En 1947, García Márquez se instala en Bogotá
y empieza a estudiar derecho y, aunque estudia los cinco cursos, no
llega a graduarse, porque la carrera le parecía terriblemente
aburrida. Sin embargo, es en este tiempo cuando se encuentra con dos
de las personas más decisivas de su vida: Camilo Torres, el
cura guerrillero cruelmente asesinado y Plinio Apuleyo Mendoza, desde
entonces uno de sus amigos más íntimos.
También fue en estos años que el Gabo entra en contacto
con el periodismo. Comienza a escribir para el periódico El
Espectador sus primeras obras: diez cuentos que ahora llama su "prehistoria
como escritor".
Luego se traslada a Barranquilla donde decide dedicarse por completo
al periodismo y a la literatura. Empieza a trabajar de columnista
en "El Heraldo", se instala en un cuartucho ínfimo
de un bloque de cuatro pisos llamado "el Rascacielos" y
allí empieza a escribir su primera novela,
La hojarasca.
Del contacto establecido con un colega suyo, Alfonso Fuenmayor, García
Márquez descubre a los autores que más tarde se convertirán
en sus modelos literarios: Kafka, Joyce y, muy especialmente, Faulkner,
Virginia Woolf, y Hemingway, quienes le permitirían ver que
en la literatura todo se vale y que es posible mezclar el mundo de
los vivos y los muertos a través de la magia y la historia
oral. Conoce también allí a Mercedes Barcha, con quien
se casaría en 1958.
Convencido por Álvaro Mutis, García Márquez regresa
a Bogotá (1954), donde vuelve a El Espectador, como reportero
y crítico de cine. Ese período de dedicación
al periodismo, dejará posteriormente huella en su literatura.

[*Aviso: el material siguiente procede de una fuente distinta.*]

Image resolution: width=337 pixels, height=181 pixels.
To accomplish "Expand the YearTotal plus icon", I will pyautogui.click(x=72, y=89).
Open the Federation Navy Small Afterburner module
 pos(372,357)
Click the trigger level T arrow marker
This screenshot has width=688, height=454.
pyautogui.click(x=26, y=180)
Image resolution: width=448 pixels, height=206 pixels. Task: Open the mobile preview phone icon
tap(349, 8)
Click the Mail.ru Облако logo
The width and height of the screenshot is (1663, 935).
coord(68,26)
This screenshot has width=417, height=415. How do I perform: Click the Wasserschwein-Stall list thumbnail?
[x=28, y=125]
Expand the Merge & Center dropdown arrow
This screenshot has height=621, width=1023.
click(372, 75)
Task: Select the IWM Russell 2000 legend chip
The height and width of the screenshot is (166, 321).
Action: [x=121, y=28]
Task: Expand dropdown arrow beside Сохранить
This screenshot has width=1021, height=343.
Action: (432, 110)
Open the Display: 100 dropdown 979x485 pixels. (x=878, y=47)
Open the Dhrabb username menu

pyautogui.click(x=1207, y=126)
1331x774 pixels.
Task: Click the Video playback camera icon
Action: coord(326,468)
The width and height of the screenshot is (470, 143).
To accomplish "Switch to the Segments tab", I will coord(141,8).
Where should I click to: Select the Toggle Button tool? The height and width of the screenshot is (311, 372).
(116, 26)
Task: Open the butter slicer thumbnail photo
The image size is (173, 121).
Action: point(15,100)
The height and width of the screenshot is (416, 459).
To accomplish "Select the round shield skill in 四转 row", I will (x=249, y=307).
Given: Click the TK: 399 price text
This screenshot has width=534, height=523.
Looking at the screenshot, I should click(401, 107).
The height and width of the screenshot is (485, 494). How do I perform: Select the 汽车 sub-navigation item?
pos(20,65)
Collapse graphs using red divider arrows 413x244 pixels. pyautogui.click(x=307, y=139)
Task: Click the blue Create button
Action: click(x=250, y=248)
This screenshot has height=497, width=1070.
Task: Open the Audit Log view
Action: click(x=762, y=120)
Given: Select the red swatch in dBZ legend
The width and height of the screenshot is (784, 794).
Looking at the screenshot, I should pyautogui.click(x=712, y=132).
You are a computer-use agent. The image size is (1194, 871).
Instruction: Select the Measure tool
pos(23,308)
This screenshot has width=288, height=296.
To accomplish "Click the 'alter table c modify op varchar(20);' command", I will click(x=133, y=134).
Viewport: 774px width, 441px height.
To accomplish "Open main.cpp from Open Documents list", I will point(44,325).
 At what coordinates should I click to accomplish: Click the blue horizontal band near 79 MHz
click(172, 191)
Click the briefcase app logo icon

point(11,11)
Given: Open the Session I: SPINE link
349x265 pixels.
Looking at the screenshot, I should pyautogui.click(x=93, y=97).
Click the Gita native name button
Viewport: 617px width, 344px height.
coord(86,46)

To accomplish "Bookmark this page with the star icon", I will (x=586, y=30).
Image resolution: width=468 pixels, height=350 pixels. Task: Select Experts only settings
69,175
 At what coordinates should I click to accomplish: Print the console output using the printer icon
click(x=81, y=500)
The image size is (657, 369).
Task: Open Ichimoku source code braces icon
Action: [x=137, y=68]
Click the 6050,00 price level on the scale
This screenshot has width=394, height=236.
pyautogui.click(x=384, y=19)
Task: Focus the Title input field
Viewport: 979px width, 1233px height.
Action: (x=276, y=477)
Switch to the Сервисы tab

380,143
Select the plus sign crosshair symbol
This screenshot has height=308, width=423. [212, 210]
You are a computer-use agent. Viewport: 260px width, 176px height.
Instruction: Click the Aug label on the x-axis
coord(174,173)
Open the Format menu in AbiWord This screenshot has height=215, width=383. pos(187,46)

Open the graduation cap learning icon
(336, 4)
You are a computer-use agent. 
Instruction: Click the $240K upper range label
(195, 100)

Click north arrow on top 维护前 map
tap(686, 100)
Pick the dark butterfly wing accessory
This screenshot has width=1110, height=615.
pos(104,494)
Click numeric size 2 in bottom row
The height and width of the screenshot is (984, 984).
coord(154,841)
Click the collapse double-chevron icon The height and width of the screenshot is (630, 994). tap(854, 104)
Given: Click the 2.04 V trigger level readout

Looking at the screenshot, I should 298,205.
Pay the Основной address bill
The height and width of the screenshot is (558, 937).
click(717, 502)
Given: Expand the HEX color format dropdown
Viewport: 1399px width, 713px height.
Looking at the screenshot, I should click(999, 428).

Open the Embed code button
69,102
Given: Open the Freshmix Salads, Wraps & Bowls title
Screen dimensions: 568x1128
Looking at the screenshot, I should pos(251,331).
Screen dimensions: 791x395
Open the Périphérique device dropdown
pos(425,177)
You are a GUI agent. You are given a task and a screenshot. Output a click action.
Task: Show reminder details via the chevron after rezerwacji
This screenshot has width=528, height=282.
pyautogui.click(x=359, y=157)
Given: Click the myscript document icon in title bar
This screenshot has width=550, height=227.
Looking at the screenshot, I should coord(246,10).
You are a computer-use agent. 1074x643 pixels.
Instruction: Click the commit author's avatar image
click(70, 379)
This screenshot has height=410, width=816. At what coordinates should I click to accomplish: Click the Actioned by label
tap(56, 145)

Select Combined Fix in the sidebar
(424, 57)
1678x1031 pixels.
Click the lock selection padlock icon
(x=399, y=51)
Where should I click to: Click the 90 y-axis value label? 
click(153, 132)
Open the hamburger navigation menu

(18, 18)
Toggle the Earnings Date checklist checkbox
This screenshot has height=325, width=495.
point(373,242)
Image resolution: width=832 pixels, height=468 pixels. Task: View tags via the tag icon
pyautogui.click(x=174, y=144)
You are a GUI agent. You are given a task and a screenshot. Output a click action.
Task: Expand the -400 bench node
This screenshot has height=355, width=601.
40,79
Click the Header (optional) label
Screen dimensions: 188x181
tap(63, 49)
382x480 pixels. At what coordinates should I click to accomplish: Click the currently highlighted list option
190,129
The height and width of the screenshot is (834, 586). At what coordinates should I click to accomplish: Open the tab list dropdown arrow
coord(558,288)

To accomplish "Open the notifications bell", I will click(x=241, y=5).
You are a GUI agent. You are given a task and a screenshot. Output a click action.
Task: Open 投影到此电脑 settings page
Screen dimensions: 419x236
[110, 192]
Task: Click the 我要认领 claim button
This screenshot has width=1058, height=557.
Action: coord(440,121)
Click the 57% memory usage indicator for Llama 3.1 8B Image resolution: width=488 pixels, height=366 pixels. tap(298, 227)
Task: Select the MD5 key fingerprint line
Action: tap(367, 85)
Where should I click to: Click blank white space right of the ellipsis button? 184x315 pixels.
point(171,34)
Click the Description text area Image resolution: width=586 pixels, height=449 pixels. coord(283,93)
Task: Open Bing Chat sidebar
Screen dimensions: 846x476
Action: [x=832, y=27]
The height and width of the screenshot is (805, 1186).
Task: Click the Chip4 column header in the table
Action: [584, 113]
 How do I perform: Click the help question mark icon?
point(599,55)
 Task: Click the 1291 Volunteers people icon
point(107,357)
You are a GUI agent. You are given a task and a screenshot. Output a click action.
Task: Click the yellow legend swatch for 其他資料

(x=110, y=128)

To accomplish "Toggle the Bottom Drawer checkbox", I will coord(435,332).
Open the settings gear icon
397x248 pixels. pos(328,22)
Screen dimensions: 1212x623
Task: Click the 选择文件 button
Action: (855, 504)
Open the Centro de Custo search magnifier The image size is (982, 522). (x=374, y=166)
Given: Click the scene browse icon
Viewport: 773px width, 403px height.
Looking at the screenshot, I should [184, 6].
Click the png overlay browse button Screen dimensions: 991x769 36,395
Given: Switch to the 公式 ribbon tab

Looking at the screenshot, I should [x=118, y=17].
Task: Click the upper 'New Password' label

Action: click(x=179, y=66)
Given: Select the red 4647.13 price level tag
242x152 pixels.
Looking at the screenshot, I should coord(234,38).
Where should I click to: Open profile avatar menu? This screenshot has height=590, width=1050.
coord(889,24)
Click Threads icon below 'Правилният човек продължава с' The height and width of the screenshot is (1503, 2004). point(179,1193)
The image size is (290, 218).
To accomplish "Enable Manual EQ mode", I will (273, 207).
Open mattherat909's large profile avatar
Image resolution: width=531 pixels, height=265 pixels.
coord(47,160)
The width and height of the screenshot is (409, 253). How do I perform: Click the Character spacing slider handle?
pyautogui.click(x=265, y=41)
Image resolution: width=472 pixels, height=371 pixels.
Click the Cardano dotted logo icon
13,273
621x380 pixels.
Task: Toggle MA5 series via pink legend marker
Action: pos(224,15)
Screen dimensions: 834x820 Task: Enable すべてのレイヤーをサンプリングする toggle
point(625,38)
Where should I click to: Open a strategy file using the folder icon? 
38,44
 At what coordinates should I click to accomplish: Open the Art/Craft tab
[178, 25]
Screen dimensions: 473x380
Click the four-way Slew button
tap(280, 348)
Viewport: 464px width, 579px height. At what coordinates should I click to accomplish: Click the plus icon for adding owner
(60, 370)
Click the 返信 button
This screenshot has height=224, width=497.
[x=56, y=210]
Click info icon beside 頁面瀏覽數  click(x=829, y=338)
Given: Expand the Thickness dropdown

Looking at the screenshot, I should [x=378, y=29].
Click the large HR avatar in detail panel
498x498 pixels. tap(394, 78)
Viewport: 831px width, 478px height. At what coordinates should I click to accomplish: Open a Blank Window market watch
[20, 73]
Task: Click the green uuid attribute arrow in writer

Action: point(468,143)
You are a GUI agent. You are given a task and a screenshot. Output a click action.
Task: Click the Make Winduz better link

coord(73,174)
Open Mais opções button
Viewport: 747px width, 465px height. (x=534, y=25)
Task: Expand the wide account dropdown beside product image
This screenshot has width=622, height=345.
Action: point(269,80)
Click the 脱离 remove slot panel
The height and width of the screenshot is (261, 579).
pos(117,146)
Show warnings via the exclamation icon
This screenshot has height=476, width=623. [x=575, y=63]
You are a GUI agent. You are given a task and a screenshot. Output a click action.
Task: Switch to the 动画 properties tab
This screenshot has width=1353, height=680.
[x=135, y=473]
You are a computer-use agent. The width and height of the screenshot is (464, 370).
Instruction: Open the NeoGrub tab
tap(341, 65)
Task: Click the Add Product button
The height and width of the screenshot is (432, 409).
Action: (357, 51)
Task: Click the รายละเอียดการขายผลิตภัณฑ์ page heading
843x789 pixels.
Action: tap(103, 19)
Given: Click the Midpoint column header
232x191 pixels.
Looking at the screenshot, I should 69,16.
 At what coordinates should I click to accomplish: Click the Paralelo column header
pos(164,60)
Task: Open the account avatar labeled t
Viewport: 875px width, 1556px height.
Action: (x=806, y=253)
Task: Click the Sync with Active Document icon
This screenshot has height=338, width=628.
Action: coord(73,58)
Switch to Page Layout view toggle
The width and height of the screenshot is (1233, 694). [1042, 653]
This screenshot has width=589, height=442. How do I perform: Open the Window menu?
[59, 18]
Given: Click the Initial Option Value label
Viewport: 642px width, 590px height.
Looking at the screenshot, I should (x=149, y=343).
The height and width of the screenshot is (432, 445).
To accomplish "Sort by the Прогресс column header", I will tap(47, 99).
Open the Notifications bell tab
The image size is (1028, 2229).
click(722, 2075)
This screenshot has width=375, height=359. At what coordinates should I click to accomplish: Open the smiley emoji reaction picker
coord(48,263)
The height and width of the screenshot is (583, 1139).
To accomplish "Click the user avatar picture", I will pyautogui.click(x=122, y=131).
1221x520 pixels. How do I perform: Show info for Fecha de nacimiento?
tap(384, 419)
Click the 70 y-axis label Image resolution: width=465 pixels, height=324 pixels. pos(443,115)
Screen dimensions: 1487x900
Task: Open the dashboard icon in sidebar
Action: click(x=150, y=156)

Este matrimonio perenne entre géneros se ve claramente clara
en algunas sus obras narrativas publicadas, como el Relato
de un náufrago (1955), Crónica
de una muerte anunciada (1981) y Noticia
de un secuestro (1997).
En 1955, va a Europa como corresponsal y el que debía ser un
corto viaje, se transforma en una estadía de varios años
con la clausura de El Espectador de por medio- que lo llevaría
a vivir de "milagros cotidianos" y a formalizar estudios
en otra de las áreas de la expresión: el cine. En estos
años escribe La mala hora (1961) y El
coronel no tiene quien le escriba (1958).
Llega 1958 y tras una estancia de dos meses en Londres, decide regresar
a América, entre otras cosas porque sentía que se le
"enfriaban los mitos". Primero se instala en Venezuela,
donde trabaja como redactor en la revista Momentos. Al poco de llegar
a Caracas, es testigo del bombardeo aéreo y del asalto al Palacio
presidencial, hechos que concluirán días después
con el derrocamiento del dictador Pérez Jiménez.
Estos hechos, especialmente la imagen de la huida de "un oficial
con una ametralladora bajo el brazo y con las botas embarradas"
y la entrevista que le hizo al que, durante 50 años, había
sido mayodormo de Palacio, serían decisivos en la gestación
de un proyecto literario que empieza a obsesionarle: una novela de
tiranos, que reflexione sobre "el misterio del poder" y
la capacidad de fascinación hipnótica de ellos. Tardará
17 años en hacer realidad ese proyecto en la quinta de sus
novelas: El
otoño del patriarca (1975).
En un viaje relámpago a Barranquilla, se casa con su novia
Mercedes Barcha, con la que pronto tiene dos hijos, Rodrigo (que nació
en Bogotá en 1959) y Gonzalo (que nacería en México
tres años más tarde).
En 1960, tras el triunfo de la Revolución Cubana, vive seis
meses en la Habana, trabajando para Prensa Latina. Uno de los grandes
éxitos de la agencia fue la interceptación y desciframiento
de un informe donde se daban detalles del desembarco armado americano
en Playa Girón.
En 1961 se instala en Nueva York como corresponsal de Prensa Latina.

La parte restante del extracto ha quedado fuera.